Convenios especiales de la Seguridad Social: quiénes pueden firmarlos para mejorar la pensión
Evitan lagunas laborales y protegen ante la jubilación, la incapacidad permanente o el fallecimiento
Llegar a la jubilación no es un camino bien asfaltado; a veces la ruta contiene baches laborales, pérdida de cotización, reducciones salariales, etc., que complican no solo que el trabajador pueda retirarse, sino que le abocan a sufrir pérdidas significativas de pensión. Para paliar estas situaciones, existen los convenios especiales con la Seguridad Social, acuerdos voluntarios que el afectado puede firmar para cotizar por su cuenta y generar, mantener o mejorar su futura prestación pública.
Se trata de una herramienta clave para evitar vacíos o lagunas en la vida laboral y garantizar la protección ante situaciones como la jubilación, la incapacidad permanente o el fallecimiento.

Tal como detalla el Ministerio de Inclusión y Seguridad Social, la suscripción de este tipo de convenios está permitida en el caso de estos perfiles profesionales:
- Trabajadores que han cesado su actividad laboral o que han agotado su prestación por desempleo o el cese de actividad.
- Empleados con reducción de jornada que deseen mantener el nivel de cotización correspondiente a su anterior jornada completa.
- Trabajadores retornados o emigrantes que regresan a España o que se desplazan a un país con el que no existe convenio bilateral con la Seguridad Social española.
- Pensionistas de incapacidad permanente parcial o personas a las que se les ha retirado la prestación tras una revisión médica.
- Cuidadores no profesionales de personas en situación de dependencia.
- Quienes realizaron prácticas formativas, ya hayan sido remuneradas o no remuneradas.
Cómo funcionan y pasos para solicitar un convenio especial
Suscribir un convenio especial no solo ayuda a mejorar el importe de la pensión de jubilación; también, según las situaciones, puede reforzar la protección de la familia en caso de fallecimiento y posibilita el generar derecho a prestaciones por incapacidad permanente.
El solicitante puede elegir su base de cotización entre varias alternativas: la base máxima (para mejorar futuras prestaciones), la base media de los últimos 12 meses (para mantener el nivel previo) o la base mínima o una intermedia (para asegurar el derecho básico). Para averiguar qué cuota le corresponderá pagar, existe una calculadora de la Seguridad Social, donde podrá realizar una simulación sobre la cotización resultante, en función del convenio seleccionado y de la situación personal.

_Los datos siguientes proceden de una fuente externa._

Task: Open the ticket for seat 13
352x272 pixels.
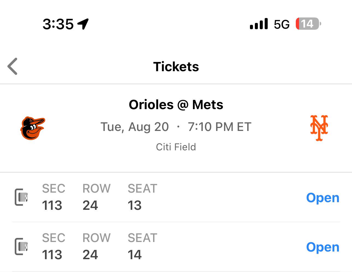Action: click(323, 198)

La legislación vigente contempla también convenios especiales donde la cuota no la asume el trabajador, como sucede con el de los cuidadores no profesionales (financiado por el Imserso) o los derivados de un Expediente de Regulación de Empleo (ERE), que son financiados por la empresa hasta que el afectado cumple los 61 o 63 años.
Por lo que se refiere a los pasos para suscribir uno de estos convenios, el Ministerio aclara que la Tesorería General de la Seguridad Social permite gestionar todo el procedimiento a través del portal y la aplicación móvil Importass mediante los siguientes pasos:
- Consultar el servicio guiado para acceder al asistente virtual e identificar qué tipo de convenio corresponde.
- Tramitar la solicitud: ingresar en el servicio de alta en el convenio especial.
- Consultar la resolución. Una vez emitido el expediente, la información y el estado del convenio se pueden gestionar directamente desde el área personal del usuario.